FIG. 2 is a functional block diagram illustrating a configuration of a light emission angle calculation unit.

FIG. 3 is a diagram for explaining an emission angle of a semiconductor laser.

FIG. 4 is a flowchart showing an operation procedure in the light-emitting angle measuring device of the light source for the optical pickup according to the embodiment of the present invention.

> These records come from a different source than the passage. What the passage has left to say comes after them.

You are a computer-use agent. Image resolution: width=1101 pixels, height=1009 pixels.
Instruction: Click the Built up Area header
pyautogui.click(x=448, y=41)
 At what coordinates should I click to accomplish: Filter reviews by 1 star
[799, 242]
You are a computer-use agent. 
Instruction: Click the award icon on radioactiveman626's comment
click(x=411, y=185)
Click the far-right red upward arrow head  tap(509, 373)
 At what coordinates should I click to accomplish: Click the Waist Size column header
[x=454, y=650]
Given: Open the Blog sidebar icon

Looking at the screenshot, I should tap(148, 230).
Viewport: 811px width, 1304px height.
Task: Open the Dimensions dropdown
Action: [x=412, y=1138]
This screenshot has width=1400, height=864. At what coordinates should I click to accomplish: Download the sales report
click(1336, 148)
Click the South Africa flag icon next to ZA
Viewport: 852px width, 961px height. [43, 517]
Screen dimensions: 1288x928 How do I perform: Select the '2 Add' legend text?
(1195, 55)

[Description of Signs] 1 Emission Angle Measurement Device 2 Pressing Member 3 Light Amount Distribution Measurement Unit 4 Carrier Unit 5 Light Receiving Unit 5A Slit 5B Holding Member 6 Emission Angle Calculation Unit 7 Power Supply 8 Guide Member 10 Submount (Mount Member) 11 Semiconductor Laser (Light source for optical pickup) 12 Display unit 13 Printing unit 14 Data storage area 14A First data storage unit 14B Second data storage unit 15 Measurement point detection unit 16 Angle calculation unit P1 Reference surface Q1 Contact surface

Claims (3)

[Claims] 1. An apparatus for measuring a light emission angle of a light source for an optical pickup mounted on a mount member having a required reference surface with respect to the reference surface, the device being adapted to press the reference surface of the mount member. A pressing member having a contact surface; a light amount distribution measuring unit capable of measuring a light amount distribution from the light source by moving along a light emitting direction of the light source behind the pressing member; An optical pickup for an optical pickup, comprising: a light emission angle calculation unit that calculates a light emission angle of the light source with respect to the reference plane based on the light amount distribution at two different points obtained by the distribution measurement unit. Emission angle measuring device for light source. 2. The light quantity distribution measuring section is provided on the carrier section so as to be able to move linearly behind the pressing member, and on the carrier section so as to be able to move in a direction intersecting the moving direction of the carrier section. 2. The light-emitting angle measuring device for a light source for an optical pickup according to claim 1, further comprising a light receiving portion having a slit. 3. When measuring an emission angle of the light source for an optical pickup mounted on a mount member having a required reference surface with respect to the reference surface, the reference surface of the mount member is pressed against a predetermined contact surface. In this state, after measuring the light amount distribution at two points having different distances from the reference plane along the light emitting direction of the light source, the corresponding measurement points on the light amount distribution at these two points are used to determine the light source distribution of the light source. A method for measuring a light emission angle of a light source for an optical pickup, wherein a light emission angle with respect to a reference plane is obtained.